People are always sharing the latest gossip about their favorite celebrities. Who's getting married? Who's breaking up? Who's been cast for a new role, or is canceling a concert? No matter what shape or size the post comes in, it's always tempting to click for the latest update.
When the post is promising something a bit more scandalous, it's even more tempting. And that's what's happening right now.
Posts are popping up in Facebook News Feeds that promise nude photos or sex tapes of Hollywood's hottest actors. Jessica Alba, Jennifer Lawrence, Selena Gomez, Hilary Duff, Rihanna, Scarlett Johansson, Kim Kardashian, Kelly Brook and Nicki Minaj, just to name a handful.
If you accidentally click on these posts, a PDF file will be opened up that takes you to a fake YouTube page. The page displays what looks like a video with a Play button.
Clicking on the Play button will trigger a pop-up that prompts the user to install a Google Chrome extension, but after installing this extension you'll be directed to another Facebook login page.
Those who think something went wrong might unknowingly enter in their Facebook login credentials to try the process again. But that's where things take an even larger turn for the worse. Entering in your credentials will give this extension access to your information, as well as the people on your Friends list.
Throughout the process, malware is also installed onto your device. This malware creates aggressive spam messages that will drive you crazy! The Chrome extension also includes a list of antivirus and antispam domain names that the software actively blocks, so it may even slip by your antivirus software.
Don't get infected by this scam
Once infected, removing this malware from your device will be a pain. You'll need to delete the extension in Google Chrome, then delete the software from the registry key. It all gets a bit technical, and you may even need to bring in the professionals.

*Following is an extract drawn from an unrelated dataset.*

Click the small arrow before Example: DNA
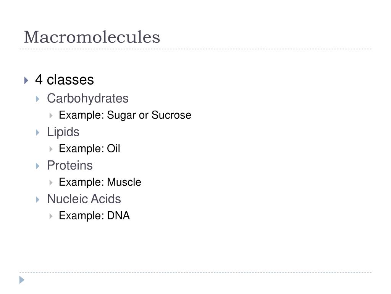 pos(51,216)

As always, it's best if you can avoid this malware altogether. Here are some steps you can follow so that you won't accidentally infect your smartphone, tablet or computer.
- Be sure to exercise caution before you click on anything. Hover over any links and see where they direct before you click. If the links provided go to a website, don't click it. Navigate to the company's site yourself without the link.
- Take some time and try to spot typos.
- Use the "hover before you click" trick. Hover your mouse over the hyperlink, then look down in the left-hand corner of your screen. You should see the URL of the site you're being directed to. For this particular scam, avoid any URL that looks like this: hxxps://rb-xxxxxx.xxx/gxxxo.php. But, in general, avoid any URL you don't recognize.